* [DATASET ROWS]:
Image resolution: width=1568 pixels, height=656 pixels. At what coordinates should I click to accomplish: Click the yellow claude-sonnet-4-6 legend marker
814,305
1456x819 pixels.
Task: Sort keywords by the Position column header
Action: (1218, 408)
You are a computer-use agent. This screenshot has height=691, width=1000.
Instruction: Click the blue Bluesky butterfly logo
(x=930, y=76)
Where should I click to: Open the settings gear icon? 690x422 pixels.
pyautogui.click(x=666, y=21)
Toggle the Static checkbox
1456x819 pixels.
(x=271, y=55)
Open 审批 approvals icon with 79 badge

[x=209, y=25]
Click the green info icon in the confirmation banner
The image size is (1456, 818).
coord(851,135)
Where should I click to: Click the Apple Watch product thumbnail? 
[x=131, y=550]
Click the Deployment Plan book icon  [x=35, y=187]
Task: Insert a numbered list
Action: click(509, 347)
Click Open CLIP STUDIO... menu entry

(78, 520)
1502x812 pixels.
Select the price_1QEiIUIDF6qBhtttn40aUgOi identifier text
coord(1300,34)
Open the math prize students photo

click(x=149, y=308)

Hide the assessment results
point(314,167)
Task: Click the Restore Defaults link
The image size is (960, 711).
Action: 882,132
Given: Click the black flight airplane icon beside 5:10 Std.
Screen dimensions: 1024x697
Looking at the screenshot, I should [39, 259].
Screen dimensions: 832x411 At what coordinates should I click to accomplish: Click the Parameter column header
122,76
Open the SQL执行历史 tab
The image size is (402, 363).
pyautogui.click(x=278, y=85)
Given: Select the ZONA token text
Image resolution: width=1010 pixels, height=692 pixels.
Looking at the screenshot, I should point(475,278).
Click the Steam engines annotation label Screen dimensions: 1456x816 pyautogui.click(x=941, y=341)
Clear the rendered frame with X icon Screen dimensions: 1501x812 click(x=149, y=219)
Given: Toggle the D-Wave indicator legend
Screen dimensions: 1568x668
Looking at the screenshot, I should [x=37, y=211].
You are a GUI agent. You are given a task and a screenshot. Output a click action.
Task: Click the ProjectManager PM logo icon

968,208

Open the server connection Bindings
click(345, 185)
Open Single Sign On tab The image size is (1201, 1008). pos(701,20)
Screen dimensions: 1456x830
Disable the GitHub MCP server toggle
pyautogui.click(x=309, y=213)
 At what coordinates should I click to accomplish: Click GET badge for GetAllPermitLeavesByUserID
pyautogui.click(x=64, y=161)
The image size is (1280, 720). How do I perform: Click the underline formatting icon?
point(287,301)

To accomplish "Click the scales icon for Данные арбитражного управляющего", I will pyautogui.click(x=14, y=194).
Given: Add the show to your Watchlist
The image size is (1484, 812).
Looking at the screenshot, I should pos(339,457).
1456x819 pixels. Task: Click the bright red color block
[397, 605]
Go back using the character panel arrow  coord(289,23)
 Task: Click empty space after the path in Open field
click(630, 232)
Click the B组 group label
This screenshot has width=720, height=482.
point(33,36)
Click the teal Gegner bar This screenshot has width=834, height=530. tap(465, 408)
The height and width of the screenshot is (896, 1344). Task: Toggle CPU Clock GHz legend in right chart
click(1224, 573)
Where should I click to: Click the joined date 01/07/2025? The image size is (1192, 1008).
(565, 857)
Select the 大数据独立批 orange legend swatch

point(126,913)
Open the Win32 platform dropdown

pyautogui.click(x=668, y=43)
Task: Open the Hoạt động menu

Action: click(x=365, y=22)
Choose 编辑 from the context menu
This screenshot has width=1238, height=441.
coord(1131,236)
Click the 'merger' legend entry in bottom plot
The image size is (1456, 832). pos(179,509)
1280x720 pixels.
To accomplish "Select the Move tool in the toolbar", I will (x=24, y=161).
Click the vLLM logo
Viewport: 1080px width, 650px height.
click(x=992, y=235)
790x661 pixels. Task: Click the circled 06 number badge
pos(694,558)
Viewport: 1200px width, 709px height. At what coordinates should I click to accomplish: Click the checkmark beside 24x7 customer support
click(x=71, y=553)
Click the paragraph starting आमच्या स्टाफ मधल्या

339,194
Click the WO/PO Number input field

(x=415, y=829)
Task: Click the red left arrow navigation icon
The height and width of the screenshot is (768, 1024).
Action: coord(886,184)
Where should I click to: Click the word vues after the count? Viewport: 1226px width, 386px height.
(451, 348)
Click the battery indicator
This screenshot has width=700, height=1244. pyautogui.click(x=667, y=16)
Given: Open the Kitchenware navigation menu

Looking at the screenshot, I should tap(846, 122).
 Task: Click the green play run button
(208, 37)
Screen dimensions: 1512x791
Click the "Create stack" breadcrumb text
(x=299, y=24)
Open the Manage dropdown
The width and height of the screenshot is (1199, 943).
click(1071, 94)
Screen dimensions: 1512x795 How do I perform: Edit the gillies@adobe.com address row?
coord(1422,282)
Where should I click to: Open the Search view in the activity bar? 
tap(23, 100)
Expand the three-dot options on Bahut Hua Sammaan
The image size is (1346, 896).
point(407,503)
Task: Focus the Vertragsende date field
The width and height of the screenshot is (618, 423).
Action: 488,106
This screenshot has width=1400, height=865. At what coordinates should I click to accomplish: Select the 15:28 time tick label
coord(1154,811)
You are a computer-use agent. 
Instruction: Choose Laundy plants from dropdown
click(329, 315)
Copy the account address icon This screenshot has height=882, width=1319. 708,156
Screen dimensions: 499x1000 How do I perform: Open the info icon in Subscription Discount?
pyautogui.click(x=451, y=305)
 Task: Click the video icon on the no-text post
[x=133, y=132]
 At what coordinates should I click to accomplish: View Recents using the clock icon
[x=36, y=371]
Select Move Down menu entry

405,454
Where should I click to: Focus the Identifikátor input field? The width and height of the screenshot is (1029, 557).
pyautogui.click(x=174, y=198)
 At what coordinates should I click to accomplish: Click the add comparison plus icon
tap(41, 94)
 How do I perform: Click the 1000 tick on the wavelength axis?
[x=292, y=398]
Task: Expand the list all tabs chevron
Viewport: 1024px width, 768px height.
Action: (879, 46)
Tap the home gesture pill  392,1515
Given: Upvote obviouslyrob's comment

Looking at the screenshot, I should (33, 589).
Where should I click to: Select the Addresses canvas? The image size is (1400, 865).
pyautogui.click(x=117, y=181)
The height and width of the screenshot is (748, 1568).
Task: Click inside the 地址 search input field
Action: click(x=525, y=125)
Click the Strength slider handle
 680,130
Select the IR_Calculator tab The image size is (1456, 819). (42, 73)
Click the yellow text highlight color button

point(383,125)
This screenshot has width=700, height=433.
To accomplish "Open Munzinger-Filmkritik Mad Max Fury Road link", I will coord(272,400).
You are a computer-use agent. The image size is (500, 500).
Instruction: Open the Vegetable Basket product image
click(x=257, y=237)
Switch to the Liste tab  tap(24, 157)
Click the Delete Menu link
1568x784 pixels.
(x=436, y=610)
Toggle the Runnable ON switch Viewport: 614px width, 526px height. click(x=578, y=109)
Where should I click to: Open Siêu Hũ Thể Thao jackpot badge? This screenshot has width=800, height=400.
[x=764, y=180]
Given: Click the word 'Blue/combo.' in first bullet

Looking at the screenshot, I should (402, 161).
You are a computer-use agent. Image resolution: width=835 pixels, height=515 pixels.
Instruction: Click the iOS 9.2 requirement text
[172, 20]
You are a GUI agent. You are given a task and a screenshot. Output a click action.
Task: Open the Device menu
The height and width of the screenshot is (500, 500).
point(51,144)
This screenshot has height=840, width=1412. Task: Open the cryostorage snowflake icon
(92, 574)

* [WHAT YOU SHOULD DO]: Print all of the data above again, every line unchanged and in its original order.

* [RESPONSE FOR THIS EXERCISE]:
Image resolution: width=1568 pixels, height=656 pixels. At what coordinates should I click to accomplish: Click the yellow claude-sonnet-4-6 legend marker
814,305
1456x819 pixels.
Task: Sort keywords by the Position column header
Action: (1218, 408)
You are a computer-use agent. This screenshot has height=691, width=1000.
Instruction: Click the blue Bluesky butterfly logo
(x=930, y=76)
Where should I click to: Open the settings gear icon? 690x422 pixels.
pyautogui.click(x=666, y=21)
Toggle the Static checkbox
1456x819 pixels.
(x=271, y=55)
Open 审批 approvals icon with 79 badge

[x=209, y=25]
Click the green info icon in the confirmation banner
The image size is (1456, 818).
coord(851,135)
Where should I click to: Click the Apple Watch product thumbnail? 
[x=131, y=550]
Click the Deployment Plan book icon  [x=35, y=187]
Task: Insert a numbered list
Action: click(509, 347)
Click Open CLIP STUDIO... menu entry

(78, 520)
1502x812 pixels.
Select the price_1QEiIUIDF6qBhtttn40aUgOi identifier text
coord(1300,34)
Open the math prize students photo

click(x=149, y=308)

Hide the assessment results
point(314,167)
Task: Click the Restore Defaults link
The image size is (960, 711).
Action: 882,132
Given: Click the black flight airplane icon beside 5:10 Std.
Screen dimensions: 1024x697
Looking at the screenshot, I should [39, 259].
Screen dimensions: 832x411 At what coordinates should I click to accomplish: Click the Parameter column header
122,76
Open the SQL执行历史 tab
The image size is (402, 363).
pyautogui.click(x=278, y=85)
Given: Select the ZONA token text
Image resolution: width=1010 pixels, height=692 pixels.
Looking at the screenshot, I should point(475,278).
Click the Steam engines annotation label Screen dimensions: 1456x816 pyautogui.click(x=941, y=341)
Clear the rendered frame with X icon Screen dimensions: 1501x812 click(x=149, y=219)
Given: Toggle the D-Wave indicator legend
Screen dimensions: 1568x668
Looking at the screenshot, I should [x=37, y=211].
You are a GUI agent. You are given a task and a screenshot. Output a click action.
Task: Click the ProjectManager PM logo icon

968,208

Open the server connection Bindings
click(345, 185)
Open Single Sign On tab The image size is (1201, 1008). pos(701,20)
Screen dimensions: 1456x830
Disable the GitHub MCP server toggle
pyautogui.click(x=309, y=213)
 At what coordinates should I click to accomplish: Click GET badge for GetAllPermitLeavesByUserID
pyautogui.click(x=64, y=161)
The image size is (1280, 720). How do I perform: Click the underline formatting icon?
point(287,301)

To accomplish "Click the scales icon for Данные арбитражного управляющего", I will pyautogui.click(x=14, y=194).
Given: Add the show to your Watchlist
The image size is (1484, 812).
Looking at the screenshot, I should pos(339,457).
1456x819 pixels. Task: Click the bright red color block
[397, 605]
Go back using the character panel arrow  coord(289,23)
 Task: Click empty space after the path in Open field
click(630, 232)
Click the B组 group label
This screenshot has width=720, height=482.
point(33,36)
Click the teal Gegner bar This screenshot has width=834, height=530. tap(465, 408)
The height and width of the screenshot is (896, 1344). Task: Toggle CPU Clock GHz legend in right chart
click(1224, 573)
Where should I click to: Click the joined date 01/07/2025? The image size is (1192, 1008).
(565, 857)
Select the 大数据独立批 orange legend swatch

point(126,913)
Open the Win32 platform dropdown

pyautogui.click(x=668, y=43)
Task: Open the Hoạt động menu

Action: click(x=365, y=22)
Choose 编辑 from the context menu
This screenshot has width=1238, height=441.
coord(1131,236)
Click the 'merger' legend entry in bottom plot
The image size is (1456, 832). pos(179,509)
1280x720 pixels.
To accomplish "Select the Move tool in the toolbar", I will (x=24, y=161).
Click the vLLM logo
Viewport: 1080px width, 650px height.
click(x=992, y=235)
790x661 pixels. Task: Click the circled 06 number badge
pos(694,558)
Viewport: 1200px width, 709px height. At what coordinates should I click to accomplish: Click the checkmark beside 24x7 customer support
click(x=71, y=553)
Click the paragraph starting आमच्या स्टाफ मधल्या

339,194
Click the WO/PO Number input field

(x=415, y=829)
Task: Click the red left arrow navigation icon
The height and width of the screenshot is (768, 1024).
Action: coord(886,184)
Where should I click to: Click the word vues after the count? Viewport: 1226px width, 386px height.
(451, 348)
Click the battery indicator
This screenshot has width=700, height=1244. pyautogui.click(x=667, y=16)
Given: Open the Kitchenware navigation menu

Looking at the screenshot, I should tap(846, 122).
 Task: Click the green play run button
(208, 37)
Screen dimensions: 1512x791
Click the "Create stack" breadcrumb text
(x=299, y=24)
Open the Manage dropdown
The width and height of the screenshot is (1199, 943).
click(1071, 94)
Screen dimensions: 1512x795 How do I perform: Edit the gillies@adobe.com address row?
coord(1422,282)
Where should I click to: Open the Search view in the activity bar? 
tap(23, 100)
Expand the three-dot options on Bahut Hua Sammaan
The image size is (1346, 896).
point(407,503)
Task: Focus the Vertragsende date field
The width and height of the screenshot is (618, 423).
Action: 488,106
This screenshot has width=1400, height=865. At what coordinates should I click to accomplish: Select the 15:28 time tick label
coord(1154,811)
You are a computer-use agent. 
Instruction: Choose Laundy plants from dropdown
click(329, 315)
Copy the account address icon This screenshot has height=882, width=1319. 708,156
Screen dimensions: 499x1000 How do I perform: Open the info icon in Subscription Discount?
pyautogui.click(x=451, y=305)
 Task: Click the video icon on the no-text post
[x=133, y=132]
 At what coordinates should I click to accomplish: View Recents using the clock icon
[x=36, y=371]
Select Move Down menu entry

405,454
Where should I click to: Focus the Identifikátor input field? The width and height of the screenshot is (1029, 557).
pyautogui.click(x=174, y=198)
 At what coordinates should I click to accomplish: Click the add comparison plus icon
tap(41, 94)
 How do I perform: Click the 1000 tick on the wavelength axis?
[x=292, y=398]
Task: Expand the list all tabs chevron
Viewport: 1024px width, 768px height.
Action: (879, 46)
Tap the home gesture pill  392,1515
Given: Upvote obviouslyrob's comment

Looking at the screenshot, I should (33, 589).
Where should I click to: Select the Addresses canvas? The image size is (1400, 865).
pyautogui.click(x=117, y=181)
The height and width of the screenshot is (748, 1568).
Task: Click inside the 地址 search input field
Action: click(x=525, y=125)
Click the Strength slider handle
 680,130
Select the IR_Calculator tab The image size is (1456, 819). (42, 73)
Click the yellow text highlight color button

point(383,125)
This screenshot has width=700, height=433.
To accomplish "Open Munzinger-Filmkritik Mad Max Fury Road link", I will coord(272,400).
You are a computer-use agent. The image size is (500, 500).
Instruction: Open the Vegetable Basket product image
click(x=257, y=237)
Switch to the Liste tab  tap(24, 157)
Click the Delete Menu link
1568x784 pixels.
(x=436, y=610)
Toggle the Runnable ON switch Viewport: 614px width, 526px height. click(x=578, y=109)
Where should I click to: Open Siêu Hũ Thể Thao jackpot badge? This screenshot has width=800, height=400.
[x=764, y=180]
Given: Click the word 'Blue/combo.' in first bullet

Looking at the screenshot, I should (402, 161).
You are a computer-use agent. Image resolution: width=835 pixels, height=515 pixels.
Instruction: Click the iOS 9.2 requirement text
[172, 20]
You are a GUI agent. You are given a task and a screenshot. Output a click action.
Task: Open the Device menu
The height and width of the screenshot is (500, 500).
point(51,144)
This screenshot has height=840, width=1412. Task: Open the cryostorage snowflake icon
(92, 574)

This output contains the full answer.